[Dataset records]
···
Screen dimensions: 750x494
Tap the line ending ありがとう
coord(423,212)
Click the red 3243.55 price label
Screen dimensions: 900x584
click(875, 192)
···
(Task brief):
Restate each record exactly as written.

(The completed task):
Screen dimensions: 750x494
Tap the line ending ありがとう
coord(423,212)
Click the red 3243.55 price label
Screen dimensions: 900x584
click(875, 192)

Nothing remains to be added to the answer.